== Required tasks ==
**1)** Print the section of the biography of Ahuvia Kahane starting with "Ahuvia Kahane is" and going on through "and translation studies.", with its wording unchanged.
**2)** List every academic post or fellowship that the opening paragraph of the Ahuvia Kahane biography says he holds.
**3)** In one to three sentences, explain what the biography of Ahuvia Kahane gives as the circumstance behind his mother's marriage to Micha Bar-Am.

== Quoted passage ==
◆ ◆ ◆

Ahuvia Kahane is a British academic working in Ireland, specializing in the study of Greek and Roman antiquity, its traditions and the relations between the ancient world and modern culture and thought. Kahane is the 17th Regius Professor of Greek at Dublin, the A. G. Leventis Professor of Greek Culture (2017) and Fellow of Trinity College Dublin.   He is also Senior Associate at the Oxford Centre for Hebrew and Jewish Studies at the University of Oxford.

Scholarly work

Kahane's work addresses questions of form and content, continuity and change, authority and the ethics of literary reflection. He has made contributions to the study of Greco-Roman antiquity and early Greek epic, orality and oral traditions, literary history, modern poetry and poetics, visual culture and modern art, Hebrew studies, lexicography, sociology and anthropology, translation and translation studies.

Early and personal life
Ahuvia Kahane was born on an agricultural commune (kibbutz), Ramat Yohanan in the north of Israel to Reuven Kahane (1931-2003), a professor of sociology, Fellow of the Harry S. Truman Research Institute for the Advancement of Peace and Saul Robinson Chair at the Hebrew University in Jerusalem and Orna, née Smirin, an artist and editor who, following a divorce, married Magnum Photos photographer Micha Bar-Am. Kahane's grandparents were among the founders of the kibbutzim movement and of Beit Alpha and Kineret in northern Israel. His paternal grandfather, David Kahane, served in Ben Gurion's government. In 1960, Ahuvia Kahane left the kibbutz with his father, who had remarried the educator Israela, née Shochat. He attended Rehavia school in Jerusalmen and Cornell School in Berkeley, California. As a teenager, Kahane was a member of Mazpen (‘Compass’) a socialist, anti-Zionist organization that had splintered from the Israeli Communist Party. Kahane left Israel in 1984. He married Georgina Calvert-Lee, a barrister, in 1992. They have three children, Berenike, Erasmus and Lysander. Kahane is a Freeman of the City of Durham, England.

◆ ◆ ◆

== Raw records ==

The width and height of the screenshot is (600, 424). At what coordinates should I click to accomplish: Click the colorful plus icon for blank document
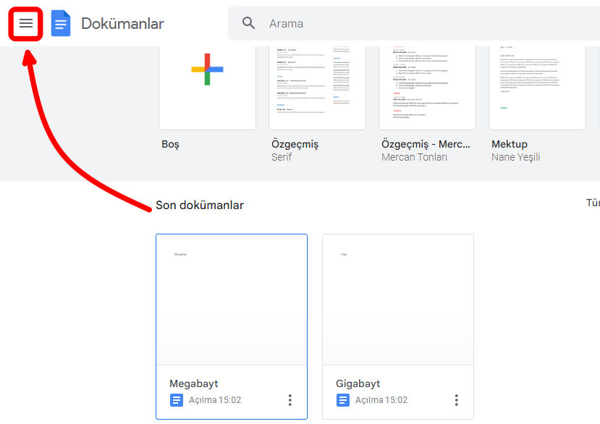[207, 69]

◆ ◆ ◆

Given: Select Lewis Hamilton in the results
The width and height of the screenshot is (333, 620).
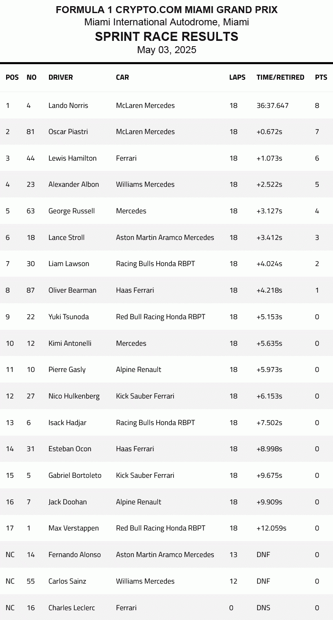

◆ ◆ ◆

== Solution set ==
**1)**
Ahuvia Kahane is a British academic working in Ireland, specializing in the study of Greek and Roman antiquity, its traditions and the relations between the ancient world and modern culture and thought. Kahane is the 17th Regius Professor of Greek at Dublin, the A. G. Leventis Professor of Greek Culture (2017) and Fellow of Trinity College Dublin.   He is also Senior Associate at the Oxford Centre for Hebrew and Jewish Studies at the University of Oxford.

Scholarly work

Kahane's work addresses questions of form and content, continuity and change, authority and the ethics of literary reflection. He has made contributions to the study of Greco-Roman antiquity and early Greek epic, orality and oral traditions, literary history, modern poetry and poetics, visual culture and modern art, Hebrew studies, lexicography, sociology and anthropology, translation and translation studies.

**2)**
- 17th Regius Professor of Greek at Dublin
- A. G. Leventis Professor of Greek Culture (2017)
- Fellow of Trinity College Dublin
- Senior Associate at the Oxford Centre for Hebrew and Jewish Studies at the University of Oxford

**3)** His mother was Orna, née Smirin, an artist and editor. According to the biography, she married Magnum Photos photographer Micha Bar-Am following a divorce.